OK, the title of this blog post is blunter than David Chapman's "Effing the ineffable," but what I said is pretty much the point of his well-written and entertaining essay.
A few months ago I talked about discovering Chapman's web sites, which offer a pleasingly dizzying perspective on matters philosophical, scientific, spiritual, and mystical.
His take on ineffability, plus related subjects, was equally interesting reading. Chapman said stuff that I've vaguely understood in a roughly similar fashion, but hadn't been able to pin down so clearly.
Here's some excerpts from his piece, which deserves to be read in its entirety.
In my next few posts, I am going to criticize a particular “mystical” understanding of enlightenment that is common among Western Buddhists. It is the idea that meditation is the examination of inner experience in order to discover your True Self, which is unified with The Absolute (alias God), which is the transcendant source of goodness and is the entire universe, all of which are One.
...The experience of discovering The Ultimate Truth is said to be ineffable: impossible to talk about. However, believers proceed to eff about it at great length. Is this not odd?
Their effing explains what the experience means. Invariably, what it “means” is some Big Cosmic Theory Of Life, The Universe, And Everything. The metaphysical stuff is supposedly proved by the experience. For example, we know you can become God, because Maura O’Halloran felt weird one day. (And other people have felt weird in exactly the same way back to Gautama Buddha!)
Mystics use ineffability to deflect objections to their Big Cosmic Theories two ways:
- Ineffability is supposed to make enlightenment experiences a very special and holy mystery.
- Ineffability is supposed to make it impossible to argue against the Big Cosmic Theory, because arguments use words.
Here I intend to strip away those defenses, as preparation for arguing (in my next few posts) against the mystical theory of enlightenment.
What is the experience of eating a chocolate brownie like? Can you describe it?
I believe it is ineffable. There is nothing you can say about chocolate that would mean anything to someone who has not tasted it.
Chocolate brownies are one of my favorite things—but I don’t think their ineffability is a big deal.
All experiences are ineffable. The best we can ever do is say “it’s like this other thing.”
There’s nothing that’s much like chocolate. Dramatic meditation experiences are also not much like anything else. But chocolate is not a special holy mystery. No one thinks the experience of chocolate implies anything about The Ultimate Nature of Reality.

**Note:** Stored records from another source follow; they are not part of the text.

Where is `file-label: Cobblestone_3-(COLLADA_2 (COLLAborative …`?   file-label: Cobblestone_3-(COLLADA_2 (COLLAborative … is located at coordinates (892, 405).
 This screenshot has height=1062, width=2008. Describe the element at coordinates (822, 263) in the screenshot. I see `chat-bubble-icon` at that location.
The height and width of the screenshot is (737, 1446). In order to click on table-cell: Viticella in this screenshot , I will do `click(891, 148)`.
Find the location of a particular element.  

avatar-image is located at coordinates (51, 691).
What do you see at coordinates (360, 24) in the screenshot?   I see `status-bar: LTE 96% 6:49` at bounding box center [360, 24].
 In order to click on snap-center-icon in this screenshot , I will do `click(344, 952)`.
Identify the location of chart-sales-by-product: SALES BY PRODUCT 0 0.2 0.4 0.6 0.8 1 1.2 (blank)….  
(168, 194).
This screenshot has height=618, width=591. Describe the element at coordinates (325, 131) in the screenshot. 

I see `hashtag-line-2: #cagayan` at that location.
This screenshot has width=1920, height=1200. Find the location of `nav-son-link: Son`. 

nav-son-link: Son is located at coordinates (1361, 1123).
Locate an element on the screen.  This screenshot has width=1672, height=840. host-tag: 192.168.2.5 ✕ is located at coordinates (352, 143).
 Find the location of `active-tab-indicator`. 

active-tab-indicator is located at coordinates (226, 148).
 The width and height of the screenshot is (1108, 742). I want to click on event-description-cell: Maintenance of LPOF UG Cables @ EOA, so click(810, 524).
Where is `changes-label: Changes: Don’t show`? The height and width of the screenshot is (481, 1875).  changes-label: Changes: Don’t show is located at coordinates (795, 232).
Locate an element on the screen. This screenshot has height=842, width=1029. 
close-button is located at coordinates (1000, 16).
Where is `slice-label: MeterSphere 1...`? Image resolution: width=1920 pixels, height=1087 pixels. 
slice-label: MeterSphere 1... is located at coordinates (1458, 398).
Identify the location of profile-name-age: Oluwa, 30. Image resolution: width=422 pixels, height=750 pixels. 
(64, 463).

So, if meditation experiences have metaphysical implications, it is not because they are ineffable.
...Immediately after declaring enlightenment ineffable, some folks eff about it until the cows have gone to bed. If you don’t accept their metaphysical claims, they may retreat to “it’s ineffable, and moreover you haven’t had the experience, so you’re not qualified to question it.” This is a shield against all possible inquiry.
They want to have their chocolate brownies and eat them too. They get to eff, because they are enlightened—or they know someone who was enlightened, or they read a book by someone who was enlightened. But you can’t object, because it’s ineffable.
This doesn’t work. If it’s ineffable, no one can eff it. If enlightenment experiences have effable metaphysical implications, the effing has to stand on its own two feet. “I had an amazing experience that I can’t say anything about, therefore God exists” is a non-starter.